Si parla sempre più d’internazionalizzazione, globalizzazione e scambi culturali di ogni genere. Nonostante la crescita negli anni, l’Italia è tra i Paesi con meno studenti intenzionati a vivere un’esperienza di studio all’estero.
Tra le eccezioni positive, Lucia Negri, docente di lingua italiana, racconta il significato di studiare all’estero in un’ottica consapevole.
L’opportunità di studio presso un ateneo europeo, offerta dal Programma Erasmus si trasforma in una occasione di crescita culturale ma, allo stesso tempo, la professoressa ci mette in guardia dall’intraprendere un viaggio di studi senza la necessaria elaborazione.
Il suo lavoro filologico l’ha portata a Budapest per approfondire le relazioni tra la corte ungherese e gli stati italiani durante il regno di Mattia Corvino attraverso la corrispondenza diplomatica dell’epoca. In un periodo storico particolarmente rivolto all’interculturalità, presentiamo quindi un’esperienza del passato alla luce degli studi attuali, a cavallo tra due paesi, ora membri della stessa compagine geopolitica: l’Unione Europea.
L’intervista:
Che cosa l’ha spinta a trasferirsi temporaneamente in Ungheria?

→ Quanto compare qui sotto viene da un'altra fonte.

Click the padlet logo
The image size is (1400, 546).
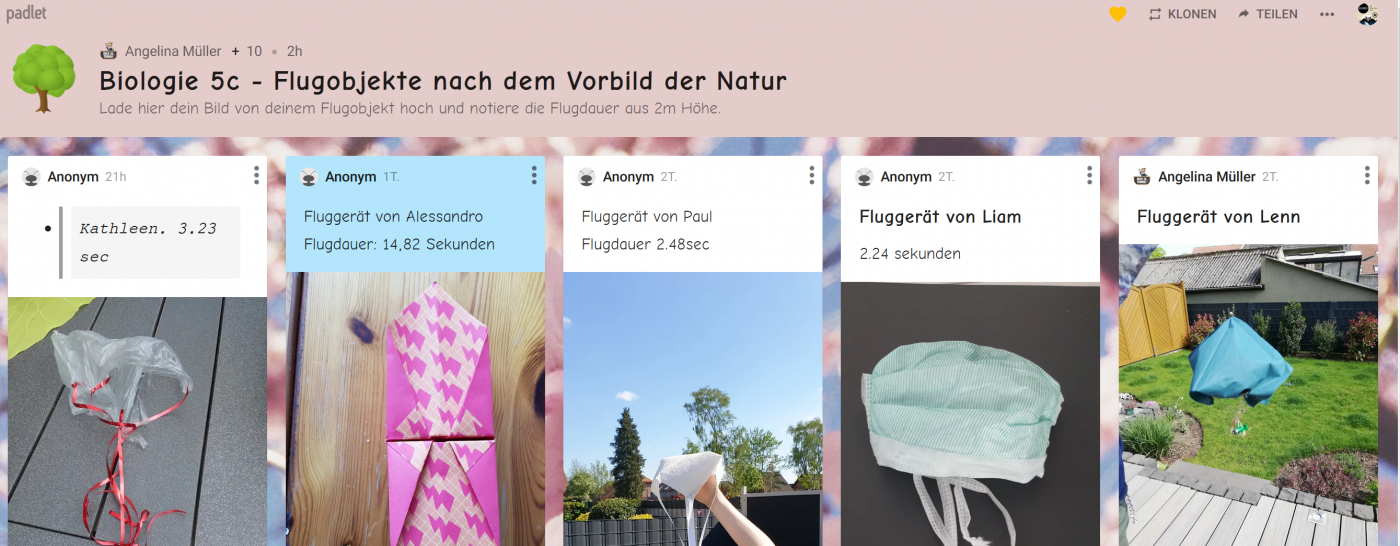[26, 14]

Durante il secondo anno della laurea specialistica ho cominciato a pensare in quale direzione muovermi per la tesi finale. Non avevo un’idea precisa, ero però interessata alla filologia. Desideravo che la tesi non fosse uno studio particolare su cui fossilizzarmi, ma un’occasione formativa viva; non il termine di un percorso, ma l’inizio della mia vita professionale.
Così è nata l’idea di fare la tesi all’estero, parlandone con il mio relatore. Ho valutato l’utilità e il valore che tale soggiorno avrebbe potuto aggiungere alla nostra esperienza umana e culturale (sono partita con un’amica).

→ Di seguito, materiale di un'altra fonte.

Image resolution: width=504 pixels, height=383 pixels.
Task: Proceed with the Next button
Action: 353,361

E’ un’esperienza arricchente studiare all’estero?
Decisamente sì, anche se non è meccanico. Dipende dall’atteggiamento con cui si affronta tale esperienza. In linea generale, lo studio all’estero favorisce un ampliamento dell’orizzonte della propria conoscenza.

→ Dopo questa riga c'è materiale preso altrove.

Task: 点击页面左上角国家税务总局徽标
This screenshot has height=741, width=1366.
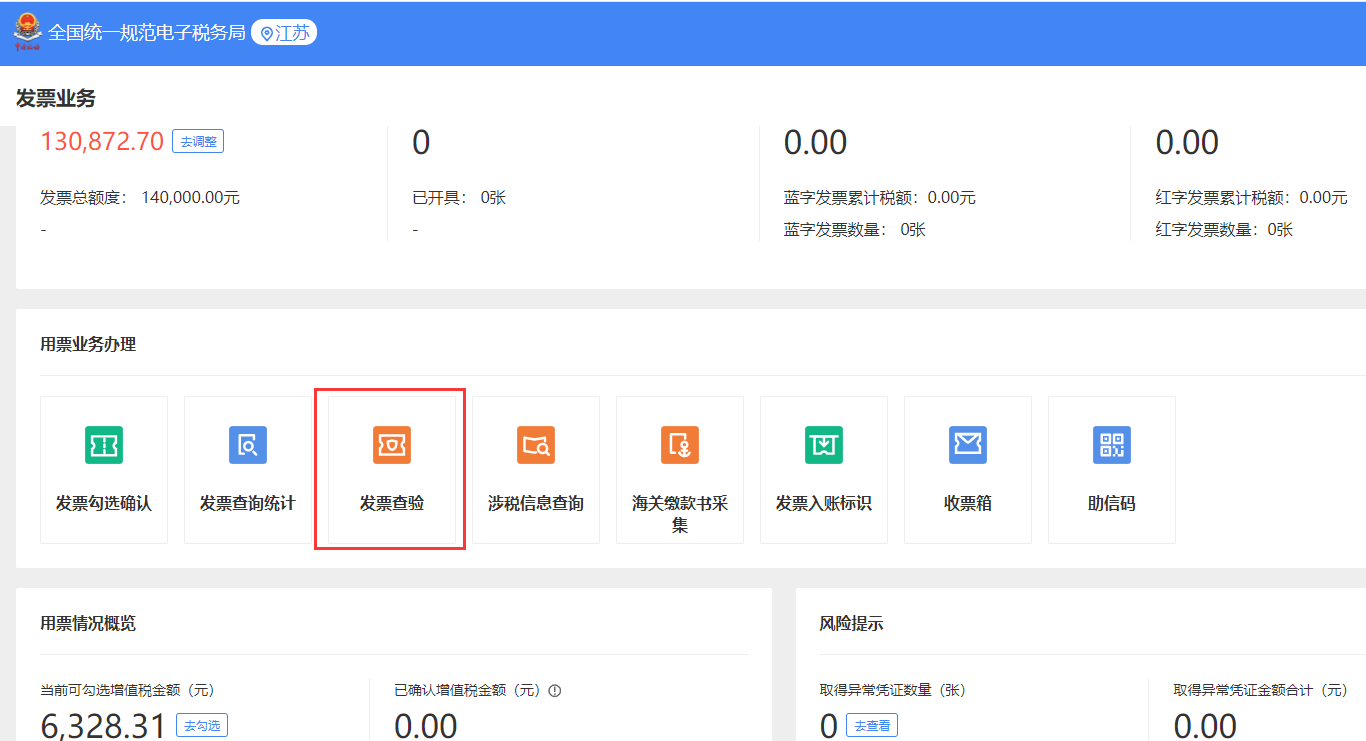Action: tap(28, 31)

Il lato più interessante dell’Università (come indica lo stesso etimo) sta nella possibilità di addentrarsi nel particolare della realtà per comprendere l’universale. Vivere all’estero ti rivela risvolti mai considerati prima, sia in materia di studio sia di metodo, facilitandoti la comprensione verso l’universale. Inoltre si entra in contatto con una diversità culturale che non può che costituire un arricchimento.
Cosa consiglierebbe a un giovane “al bivio”: partire o non partire?
Prima di tutto, di prendere sul serio la possibilià di partire. L’idea non è sufficiente, bisogna verificarla, altrimenti si rischia di sciupare l’opportunità. E’ importante avere chiaro lo scopo per cui andare all’estero.
Sono partita non con la certezza, ma sì con un’ipotesi di lavoro. Mi sono chiesta quale valore potesse avere per il mio percorso di studi un’esperienza di studio all’estero e come renderla significativa.
Ha organizzato personalmente il suo viaggio-studio?
Prima della partenza ho contattato i professori dell’università ungherese. Ho verificato il programma dei corsi e grazie alla disponibilità dei professori è stato possibile concordare un programma e una modalità su misura. Infine, ho iniziato a visionare il materiale reperibile su cui avrei lavorato a Budapest.
Un commento alla sua esperienza?
Chiedersi seriamente cosa si cerca; altrimenti si parte senza avere chiaro nulla e, una volta all’estero, si rischia di perder tempo e di sopravvivere all’Erasmus senza viverlo!